Wir überqueren den Regents Kanal über die kleine Brücke und landen auf der ‚Camden High Street‘, in die die ‚Chalk Farm Road‘ übergeht. Hier fahren nun Autos auf der Straße, da muss man sich ein wenig umstellen und kann nicht mehr so gedankenlos vor sich hin trödeln wie in den vorherigen Teilen des Camden Lock Markets.

Die Camden High Street hinter dem Regents Kanal.

Die Camden High Street hinter dem Regents Kanal.

Dieser Bereich wirkt mit etablierteren Geschäften schon deutlich kommerzieller als die vorherigen Parts, aber nicht minder cool, den hier ist (fast) jede Fassade der Häuser einzigartig verziert! Mich würde mal interessieren, wie das begonnen hat:

Der Union Jack, Elefanten, Flugzeuge, Piercings, Drachen, Spielkarten, fliegende Sneakers, Silhouetten von Promis, dunkle Engel - alles klar!

Der Union Jack, Elefanten, Flugzeuge, Piercings, Drachen, Spielkarten, fliegende Sneakers, Silhouetten von Promis, dunkle Engel – alles klar!

Ich meine, wie kommt man spontan darauf, sich einen Elefanten oder ein Flugzeug oder einen überlebensgroßen Doc Martens ans Haus zu nageln?

Schließlich treffen wir hier auch auf das illustre Pärchen aus dem Headerbild dieses Beitrags, der Wahnsinn! Mitten auf dem Bürgersteig zwischen den Passanten sitzen die beiden außergewöhnlichen Gestalten an einem zauberhaft gedeckten Tisch, völlig nonchalant, unbekümmert und lässig.

Und wir fragen uns, wer an einem normalen Donnerstagnachmittag sagt: „Och, hm, ich glaube, ich ziehe mir heute mal so schräge Klamotten an, stelle einen Tisch samt kompletter Deko auf die Straße und warte mal ab, wer sich so Nettes zu mir setzt und sich mit mir unterhält!“?

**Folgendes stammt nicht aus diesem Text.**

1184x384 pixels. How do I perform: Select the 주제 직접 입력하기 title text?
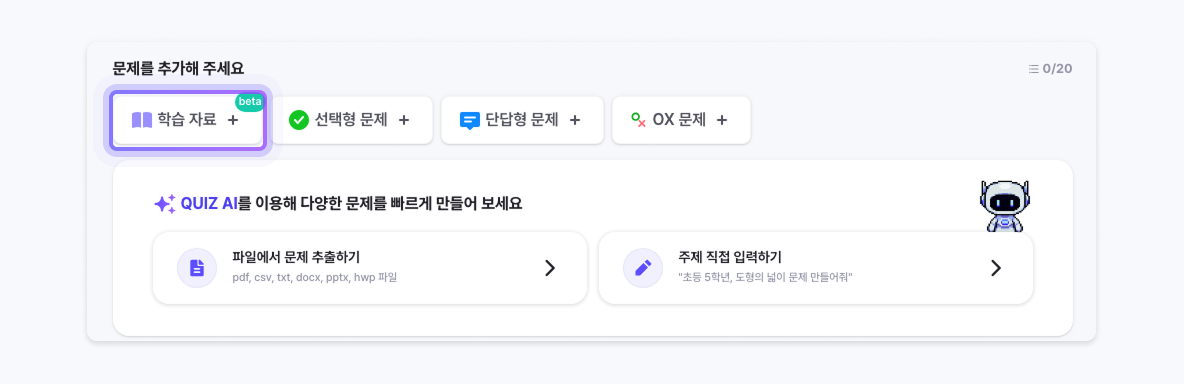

Wir sind einfach geflasht von dieser ganz eigenen Welt des Camden Lock Markets – und so langsam tun uns die Füße weh. Wir haben so viel gesehen! Und es gibt noch so viel mehr zu entdecken…

 


Anfahrt

Tube: ‚Camden Town‘ (Northern), oder, so wie wir es gemacht haben: mit dem Kanalboot ab Little Venice den Regents Kanal entlang bis zum Fährterminal ‚Camden Lock‘

Öffnungszeiten

Der Camden Lock Market öffnet täglich ab 10:00 Uhr bis abends. Einzelne Geschäfte haben andere Öffnungszeiten, und auch die Art der Geschäfte ändert sich ständig. Man kann sich vorab gut auf der übersichtlichen Webseite einen Eindruck verschaffen, siehe www.camdenmarket.com.